*** Opening of SUPPLIED DATA ***
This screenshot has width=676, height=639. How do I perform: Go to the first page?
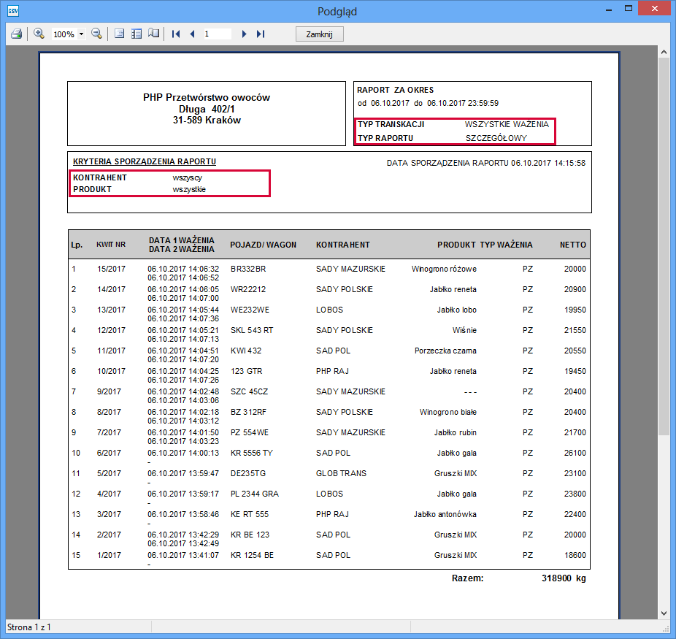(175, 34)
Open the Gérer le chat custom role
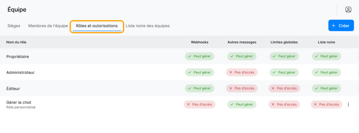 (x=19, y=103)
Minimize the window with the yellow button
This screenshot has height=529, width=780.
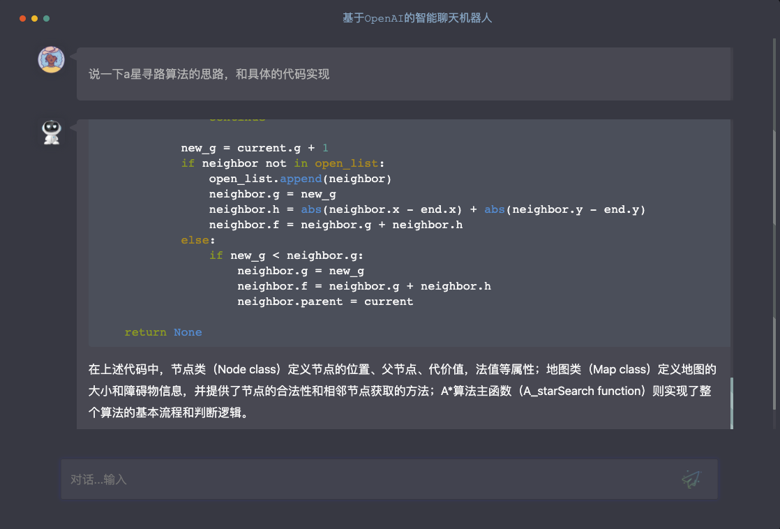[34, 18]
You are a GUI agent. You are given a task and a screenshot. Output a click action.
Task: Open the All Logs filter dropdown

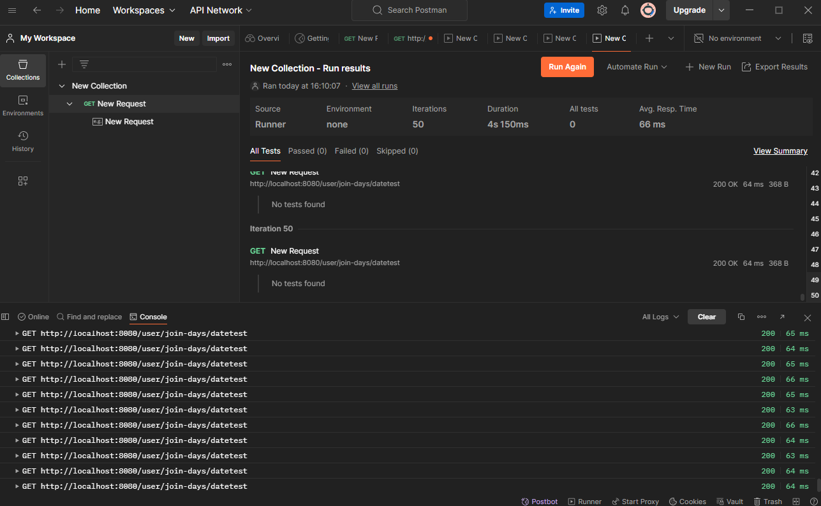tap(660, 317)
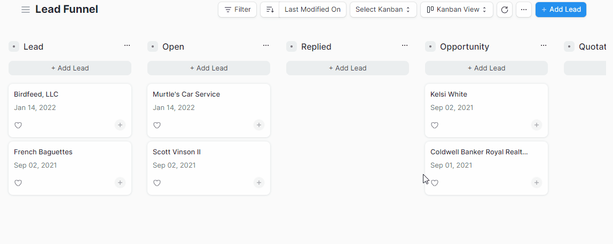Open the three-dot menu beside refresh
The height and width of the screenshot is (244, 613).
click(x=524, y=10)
*** Close of SUPPLIED DATA ***
◆ **DIRECTIONS**: Skip the pictures. Return exactly the lines from the one containing "This screenshot has height=529, width=780." through the end of the data above, both included, and nothing besides.

◆ **RESPONSE AREA**:
This screenshot has height=529, width=780.
[34, 18]
You are a GUI agent. You are given a task and a screenshot. Output a click action.
Task: Open the All Logs filter dropdown

tap(660, 317)
Open the three-dot menu beside refresh
The height and width of the screenshot is (244, 613).
click(x=524, y=10)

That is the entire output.